Dans les restaurants français, que le patron achète chez Metro ou directement à la propriété, la culbute sur les vins est généralement de trois, soit pour un col acheté cinq euros, un prix sur la carte légèrement supérieur à 15 (ou carrément à 20, à la tête du client ou presque). Avec l’iPhone4 (et sans doute d’autres produits), Apple fait presque mieux. Vendu entre 600 et 700 euros sans abonnement, l’iPhone4S revient, à la production, à 136 euros.

Certes, 136 € par IPhone 4S, c’est sans compter les frais de développement, publicité, montage, transport, &c. : mais l’iPhone4, si vous l’assembliez vous-même, vous reviendrait à… 187,51 USD (soit 136 euros).

Dans notre rubrique « Argent & “bonnes” affaires », seuls les produits de grand luxe font mieux.
La société IHS iSuppli Market Research a tout calculé, depuis le coût du processeur et de la mémoire associée (soit mémoire DDR et Flash incluses, 82,05 USD) aux caméras (10,75 USD), en passant par l’élément le plus cher, l’écran LCD (28,50 USD), et les moins chers (entre 30 cents et un dollar).

Prix relevés sur PIXmania (pas le plus gourmand) : 595 euros avec une réduction annoncée de 20 % (prix initial supposé : 749 euros) ou 691,31 euros. Prix supposé le plus bas du marché : 575 euros, plus frais de port.

Admettons que les frais de montage, publicité, &c., doublent au mieux le prix des composants, on arrive donc à 272 euros.
C’est une culbute de 2,2 pour le consommateur final qui se rendrait dans une boutique Apple (les coûts ci-dessus sont ceux d’un 16 Go, prix constaté : 629 euros).

Recommandation implicite du Daily Mail : achat à éviter.

4 millions en trois jours

Conclusion du Daily Mail qui reprend l’enquête : « la prochaine fois que vous maudirez la durée de vie de la batterie, rappelez-vous qu’elle ne coûte que £3,68 », soit 4,30 euros, départ usine. Et pourtant, quatre millions de maniaques de ce type de gadget se sont rués sur le produit dans les trois jours ayant suivi sa mise en vente.

Professionnellement, je devais utiliser tant des Macs que des IBM-PC compatibles (parfois d’autres machines, des stations graphiques de travail à processeurs 64 bits d’antan). Cela m’était indispensable pour des tests de logiciels, ou tout simplement pour réaliser des fichiers, suppléer à la mise en pages et aux opérations de prépresse.
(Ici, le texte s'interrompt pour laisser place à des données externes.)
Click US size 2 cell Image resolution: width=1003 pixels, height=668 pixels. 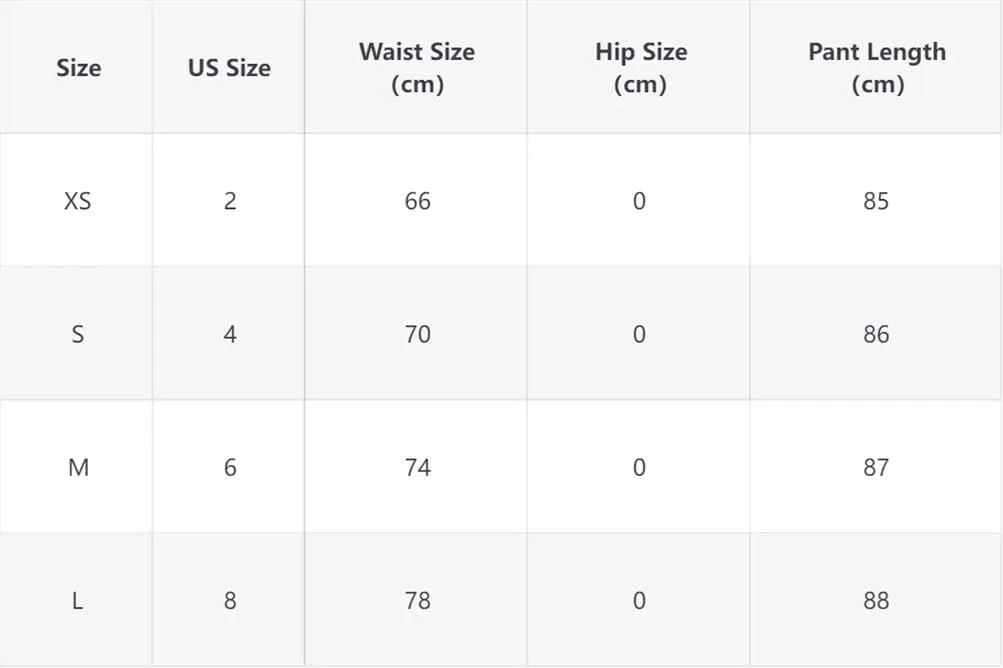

Jamais, sauf un « cube » aisé à transporter, une machine Apple n’est entrée chez moi. Pour de multiples raisons à présent dépassées. Par exemple, pour mettre la main dans le cambouis, avec le DOS, je pouvais me dépanner sans relancer le système ou carrément le désinstaller. Mais surtout, à performances égales, non seulement le prix global, mais surtout celui de composants comme les disques durs, ou même des câbles, &c., me paraissait faramineux comparativement.

J’ai acquis mon premier portable en 1980, un Epson affichant six lignes de 66 signes (Epson fabriquait encore des ordinateurs). Je ne saurais chiffrer le coût de mon unité centrale et de mes deux écrans (verticaux basculants) à présent. J’ai consenti l’achat en pièces à monter, et le boîtier a vu se succéder deux alimentations et trois cartes-mères, histoire de suivre un peu les évolutions.

Innovation surfaite

Jobs a copieusement pillé Xerox et les labos de Palo Alto. Depuis 2000 environ, toute innovation Apple un temps soit peu intéressante était adaptée par la concurrence qui, elle aussi, innovait autrement. Depuis, aussi, les disques SCSI et les mémoires à bandes (qu’on allait transférer chez les imprimeurs), toutes sortes de périphériques se sont succédés chez moi. À chaque fois, je comparais avec l’équivalent Apple, histoire de constater les écarts de prix, tous défavorables à Apple.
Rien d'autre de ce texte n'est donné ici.